Two young men sit across from each other at the communal island that snakes its way across the cafeteria. They eat fast, barely chewing, staring away into space or at their food, trying desperately to avoid eye contact.
It can be assumed the Quad Cafe was designed with groups of friends in mind. You grab three of your buds, grab a four-top, chow down and laugh at each other’s dumb jokes. The perfect student dining experience. This ideal makes for a flat reality.
In actuality, the busier hours are filled with students rushing to the UC and frantically looking for empty tables to nab before anyone else can. Those that fall behind are forced to wait for a table to clear up or worse, give up on waiting and sit with a complete stranger.
Touchy, feely sentimentalists will argue that this is a great way to make friends. And I have made friends this way. But when you’ve got one hour to stuff as much food in your gut as you can before your noon class starts, friendship is not on your mind.
And so chairs remain empty—leprous pariahs never to be touched.
What’s so wrong with individual seating? Why can’t I sit at a small, isolated table facing a wall or window? One argument would be space efficiency. One-person seating is not an efficient use of space. You would, in effect, be seating less people in the same amount of space.

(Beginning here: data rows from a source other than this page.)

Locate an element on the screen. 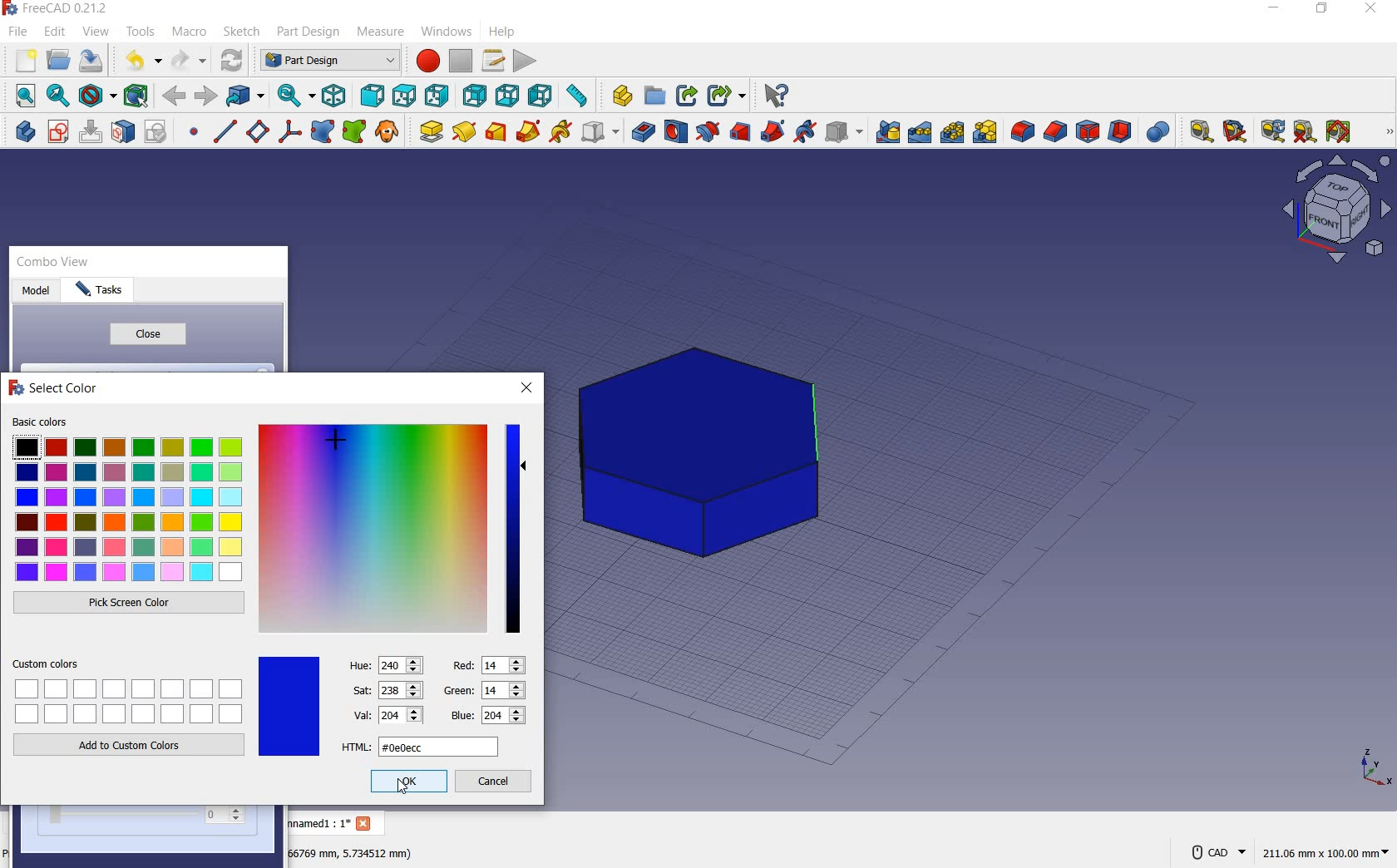  chamfer is located at coordinates (1055, 133).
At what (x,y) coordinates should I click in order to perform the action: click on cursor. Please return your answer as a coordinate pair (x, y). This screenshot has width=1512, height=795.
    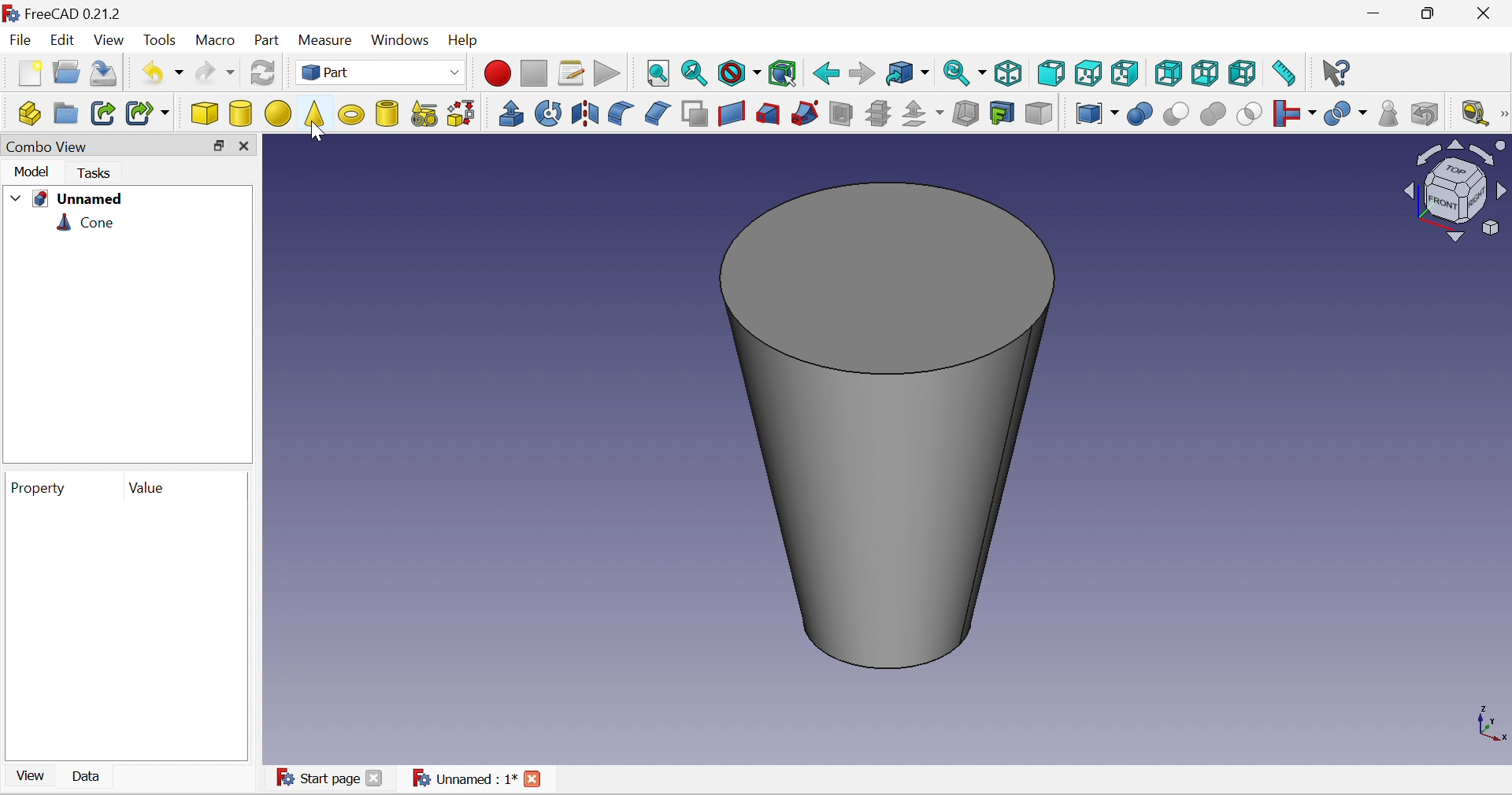
    Looking at the image, I should click on (319, 138).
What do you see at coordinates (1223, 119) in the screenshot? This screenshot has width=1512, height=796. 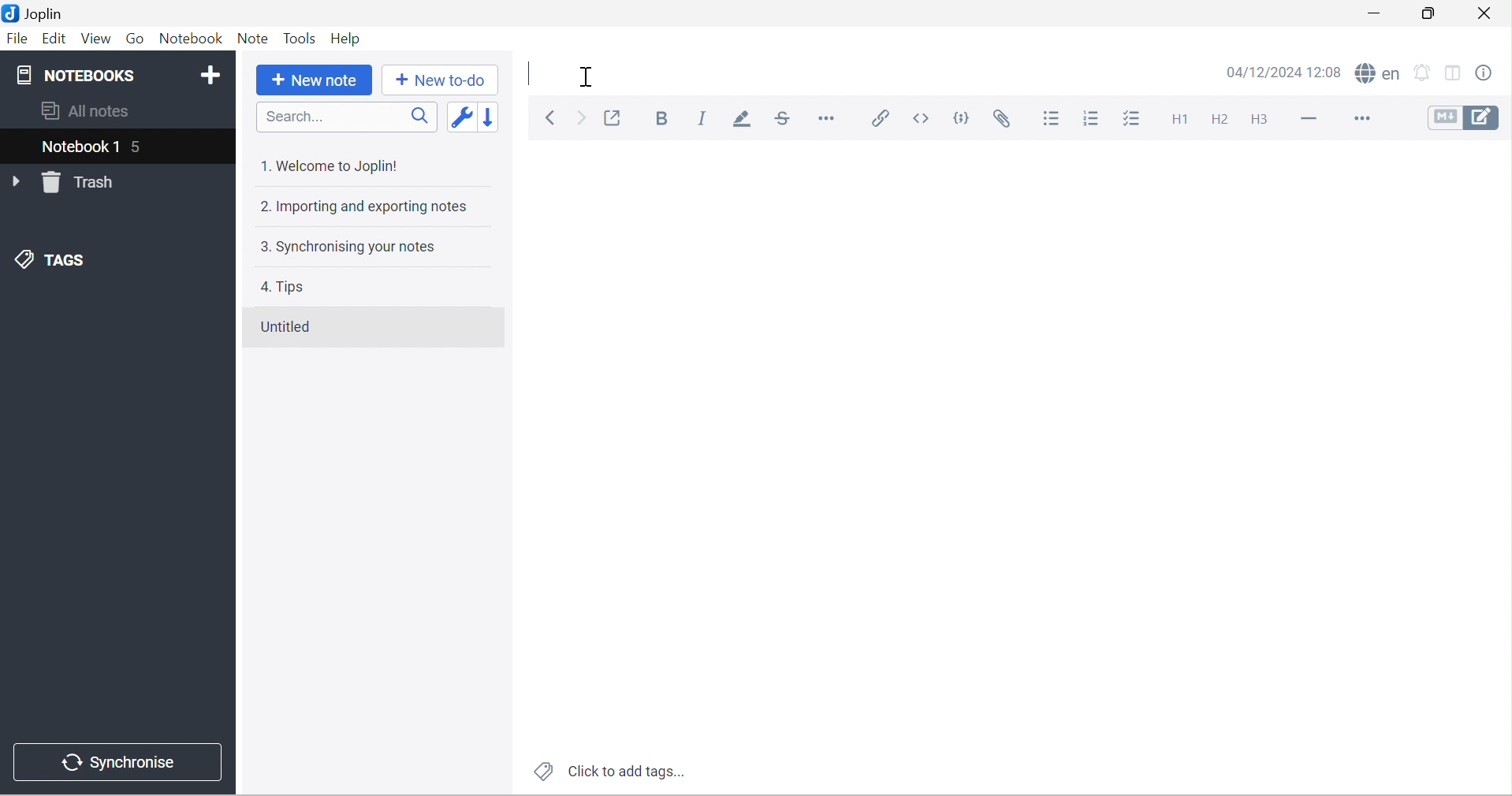 I see `Heading 2` at bounding box center [1223, 119].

Except look around the room with your human eyes. All those empty chairs? Not exactly efficient, either. Your argument is invalid.
There might be scientific studies that show eating too fast or under too much distress is bad for digestion and causes serious health problems, but I’m too upset and distressed to look into it. So we’ll just have to accept it as a possibility at face value.
Next time you’re eating at Quad, and a philosophy professor asks you if the seat by you is empty, think of me and my argument for individual seating. With enough angry voices shouting in unison, we might be able to create real, permanent change. Only by joining together can we truly dine alone.